WRITTEN REQUEST A
Render the records that follow the dating text as a JSON list of strings, one string per line, with blank lines omitted. Leave the pictures out of the answer.

EXCERPTED TEXT
Okay, you are right--I have been out of the dating scene for quite a while now.  But, as someone who is very single--much like my friends who are very married--you still have to love living vicariously through your friends that are out there in the game.  Some of the better times I have had over the last couple of months have been by just listening to all that has been going on with friends of mine and their dating lives.  Of course, not all of these stories are much fun for the person being talked about, but you've got to pay the piper sometime...and, now is sometime.

(All names changed to "exotic dancer" naming structure for privacy purposes.)

UnHarmonious

My good friend Dakotah recently gave the online dating scene the college try by using eHarmony to meet guys a few months ago.  This is the site that takes a slightly different road to success--you've got to fill out this long questionnaire to get started, and then you can go through a bunch of anonymous communication over e-mail before you start to hang out in person.  This site seems to really stress long-term relationships over the short-term hookup that a craigslist.org or Match.com meeting provided for so many of my friends, so I was excited to see how this worked out for Dakotah.

Right off the bat, Dakotah met someone that seemed like a truly great match.  After moving from the anonymous online communications to phone calls, Dakotah was raving about how well this was all going.  Just two weeks into it, after maybe three dates in person, Dakotah was sold--"This is the most fun I have had dating since I left college!"  A number of the updates I got from Dakotah ended with "We stayed up talking until 3 AM...he's so great!"

It sounded all good to me, but it was all going so well so fast, I had to play devil's advocate a little bit to feel out what else might be going on that might be a sign of things to come.  There were a couple--

  1. This guy was divorced...and he had a family, and by "family", I mean "kid."  The important thing was that Dakotah was okay with this, so that meant that I was okay with it.  Just a little worried.

EXERCISE MATERIALS
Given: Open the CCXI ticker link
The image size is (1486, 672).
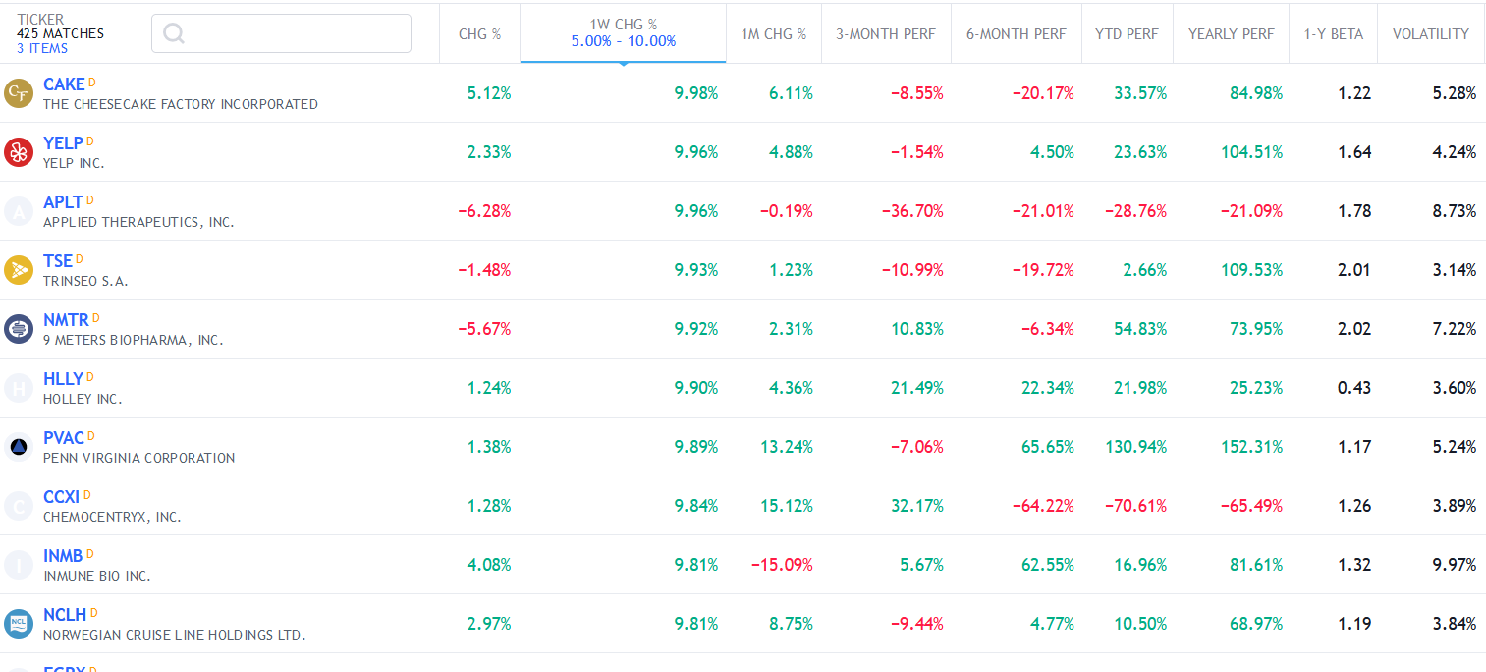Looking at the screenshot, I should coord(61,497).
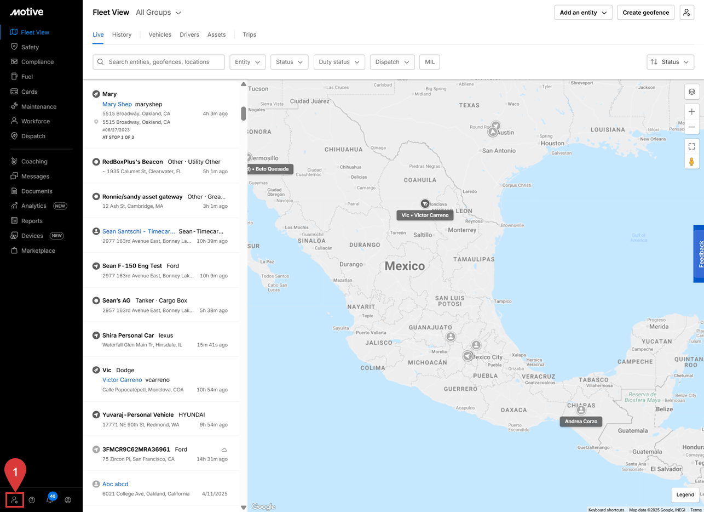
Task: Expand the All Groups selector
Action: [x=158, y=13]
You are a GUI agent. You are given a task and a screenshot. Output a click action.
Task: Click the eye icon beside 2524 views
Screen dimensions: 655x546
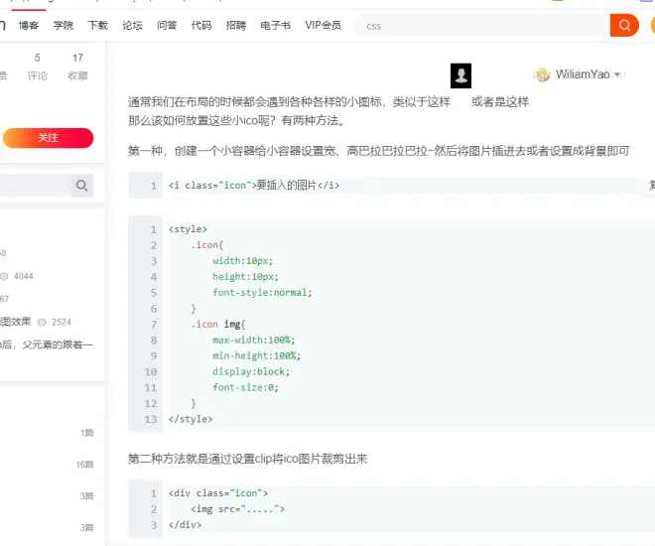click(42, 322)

WRITTEN REQUEST B
Reproduce the passage of the dating text that begins at the words "1. This guy" and stops after "a little worried.", character for character.

RIGHT ANSWER A
[
  "Given: Open the CCXI ticker link",
  "The image size is (1486, 672).",
  "Looking at the screenshot, I should coord(61,497).",
  "Task: Expand the All Groups selector",
  "Action: [x=158, y=13]",
  "You are a GUI agent. You are given a task and a screenshot. Output a click action.",
  "Task: Click the eye icon beside 2524 views",
  "Screen dimensions: 655x546",
  "click(42, 322)"
]

RIGHT ANSWER B
1. This guy was divorced...and he had a family, and by "family", I mean "kid."  The important thing was that Dakotah was okay with this, so that meant that I was okay with it.  Just a little worried.